Capitolo 19

Erano passati un paio di giorni dalla Chemio, non faceva altro che dormire e, nonostante ciò, si sentiva tremendamente stanco. Il corpo sembrava molto più pesante, come se non fosse sulla terra, ma su un altro pianeta con una maggiore forza di gravità. Su Giove*, per esempio. Stava esagerando? Forse si, ma nulla gli vietava di romanzarci sopra. Aprì lentamente le palpebre, il respiro era pesante. Seduto accanto al suo letto, come ogni pomeriggio, c'era Christopher, il suo stalker personale. Era intento a studiare, dalla sua espressione e dalle spalle tese, non doveva piacergli molto quella materia. Avrebbe potuto fare mille cose in quei pomeriggi eppure, lui era lì. Gli stava donando il suo tempo. Era concentrato, con il capo chino su quelle pagine. I capelli biondi gli ricadevano caotici sulla fronte mentre le ciglia rendevano l'occhio più delicato. Non lo aveva mai notato.

«Cosa stai studiando?» biascicò con voce roca, Victor.

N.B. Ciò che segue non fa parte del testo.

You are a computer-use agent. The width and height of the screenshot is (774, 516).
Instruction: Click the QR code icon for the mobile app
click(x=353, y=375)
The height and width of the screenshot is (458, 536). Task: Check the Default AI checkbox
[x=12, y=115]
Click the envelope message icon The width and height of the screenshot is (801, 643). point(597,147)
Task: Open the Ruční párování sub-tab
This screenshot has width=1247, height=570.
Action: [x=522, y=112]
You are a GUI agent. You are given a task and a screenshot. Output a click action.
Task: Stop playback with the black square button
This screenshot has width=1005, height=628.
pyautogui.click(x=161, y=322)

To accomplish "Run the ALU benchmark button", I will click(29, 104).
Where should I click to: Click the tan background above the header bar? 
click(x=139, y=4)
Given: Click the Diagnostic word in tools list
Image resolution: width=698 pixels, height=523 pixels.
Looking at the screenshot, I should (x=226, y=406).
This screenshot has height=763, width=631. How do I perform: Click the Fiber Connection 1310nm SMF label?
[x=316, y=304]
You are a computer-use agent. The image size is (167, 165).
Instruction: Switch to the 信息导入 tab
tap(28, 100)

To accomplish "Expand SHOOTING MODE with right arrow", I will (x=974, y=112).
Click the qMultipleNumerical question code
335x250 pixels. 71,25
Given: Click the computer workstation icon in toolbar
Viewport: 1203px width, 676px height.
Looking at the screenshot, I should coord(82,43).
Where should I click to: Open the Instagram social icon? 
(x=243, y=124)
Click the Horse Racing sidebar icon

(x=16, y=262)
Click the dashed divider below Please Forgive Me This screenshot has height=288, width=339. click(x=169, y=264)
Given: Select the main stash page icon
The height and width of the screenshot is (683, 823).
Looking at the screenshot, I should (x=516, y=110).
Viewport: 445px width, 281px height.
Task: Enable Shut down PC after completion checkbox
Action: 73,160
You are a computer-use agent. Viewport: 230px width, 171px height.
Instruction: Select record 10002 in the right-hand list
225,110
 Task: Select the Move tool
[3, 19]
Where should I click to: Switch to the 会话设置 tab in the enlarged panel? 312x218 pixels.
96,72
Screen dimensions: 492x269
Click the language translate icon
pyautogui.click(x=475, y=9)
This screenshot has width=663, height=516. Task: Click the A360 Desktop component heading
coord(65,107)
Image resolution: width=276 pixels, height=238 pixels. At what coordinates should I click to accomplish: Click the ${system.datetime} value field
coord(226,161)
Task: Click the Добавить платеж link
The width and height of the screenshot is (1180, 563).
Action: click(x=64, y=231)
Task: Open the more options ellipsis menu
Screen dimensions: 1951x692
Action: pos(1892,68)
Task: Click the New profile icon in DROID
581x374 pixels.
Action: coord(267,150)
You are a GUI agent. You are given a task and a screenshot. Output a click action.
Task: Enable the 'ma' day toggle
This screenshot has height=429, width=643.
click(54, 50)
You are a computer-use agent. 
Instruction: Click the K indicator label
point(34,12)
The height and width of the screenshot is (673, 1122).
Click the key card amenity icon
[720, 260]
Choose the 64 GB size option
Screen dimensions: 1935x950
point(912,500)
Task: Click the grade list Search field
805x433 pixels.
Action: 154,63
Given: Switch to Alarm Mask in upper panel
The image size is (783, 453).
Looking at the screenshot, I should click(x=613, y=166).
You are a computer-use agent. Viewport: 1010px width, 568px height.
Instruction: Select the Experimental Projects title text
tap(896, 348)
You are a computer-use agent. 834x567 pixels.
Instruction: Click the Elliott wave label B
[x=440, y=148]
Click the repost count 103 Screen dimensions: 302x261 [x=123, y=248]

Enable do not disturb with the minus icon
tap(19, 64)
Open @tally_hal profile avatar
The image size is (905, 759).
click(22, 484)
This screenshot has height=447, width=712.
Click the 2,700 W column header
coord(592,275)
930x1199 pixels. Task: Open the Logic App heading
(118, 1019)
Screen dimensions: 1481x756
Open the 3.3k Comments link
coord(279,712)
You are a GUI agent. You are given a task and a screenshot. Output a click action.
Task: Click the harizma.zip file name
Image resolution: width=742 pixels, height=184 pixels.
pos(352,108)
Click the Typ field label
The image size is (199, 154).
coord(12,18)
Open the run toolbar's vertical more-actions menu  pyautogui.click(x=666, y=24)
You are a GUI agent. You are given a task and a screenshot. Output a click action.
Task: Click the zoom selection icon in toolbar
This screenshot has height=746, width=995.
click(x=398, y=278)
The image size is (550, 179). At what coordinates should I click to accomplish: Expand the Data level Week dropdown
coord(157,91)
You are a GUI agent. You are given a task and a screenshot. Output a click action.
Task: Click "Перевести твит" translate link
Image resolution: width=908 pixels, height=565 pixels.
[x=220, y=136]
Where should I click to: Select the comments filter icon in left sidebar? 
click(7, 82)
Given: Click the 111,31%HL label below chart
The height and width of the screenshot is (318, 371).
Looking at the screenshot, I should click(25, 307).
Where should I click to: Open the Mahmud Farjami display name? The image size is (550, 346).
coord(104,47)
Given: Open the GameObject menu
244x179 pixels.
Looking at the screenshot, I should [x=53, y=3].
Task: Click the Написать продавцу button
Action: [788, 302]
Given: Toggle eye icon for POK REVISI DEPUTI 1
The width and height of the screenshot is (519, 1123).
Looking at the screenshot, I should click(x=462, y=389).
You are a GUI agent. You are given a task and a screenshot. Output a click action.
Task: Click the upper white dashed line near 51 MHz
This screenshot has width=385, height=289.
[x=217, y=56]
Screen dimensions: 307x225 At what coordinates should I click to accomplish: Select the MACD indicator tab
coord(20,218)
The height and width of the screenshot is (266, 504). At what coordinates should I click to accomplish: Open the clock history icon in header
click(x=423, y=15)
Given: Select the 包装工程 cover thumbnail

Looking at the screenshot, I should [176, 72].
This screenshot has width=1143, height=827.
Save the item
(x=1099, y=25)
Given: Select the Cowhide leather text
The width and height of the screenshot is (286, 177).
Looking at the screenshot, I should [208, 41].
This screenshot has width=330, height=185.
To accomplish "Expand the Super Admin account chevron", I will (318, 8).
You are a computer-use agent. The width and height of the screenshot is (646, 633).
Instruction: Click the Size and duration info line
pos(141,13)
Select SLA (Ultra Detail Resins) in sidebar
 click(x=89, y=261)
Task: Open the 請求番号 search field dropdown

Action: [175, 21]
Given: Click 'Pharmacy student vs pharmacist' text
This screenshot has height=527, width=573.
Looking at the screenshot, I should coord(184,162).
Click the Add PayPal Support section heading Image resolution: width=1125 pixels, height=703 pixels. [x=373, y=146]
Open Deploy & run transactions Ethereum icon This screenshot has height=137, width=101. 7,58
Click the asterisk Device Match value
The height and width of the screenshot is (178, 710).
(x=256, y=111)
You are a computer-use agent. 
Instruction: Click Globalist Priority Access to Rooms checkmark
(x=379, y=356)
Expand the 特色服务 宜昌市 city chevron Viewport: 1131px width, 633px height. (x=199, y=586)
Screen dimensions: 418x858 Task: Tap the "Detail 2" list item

«Arabo», ironizzò dopo aver sollevato la testa, dal libro di storia, per guardarlo. «Come ti senti?»

«Mi sento come se una bisarca** mi sia passata sopra in retromarcia per fare manovra e, quando sta per andarsene frena di colpo e sgancia tutte le automobili che trasporta e mi colpissero in pieno».

«Cavolo… Il tuo sarcasmo non si affievolisce neanche quando stai male», constatò con stupore.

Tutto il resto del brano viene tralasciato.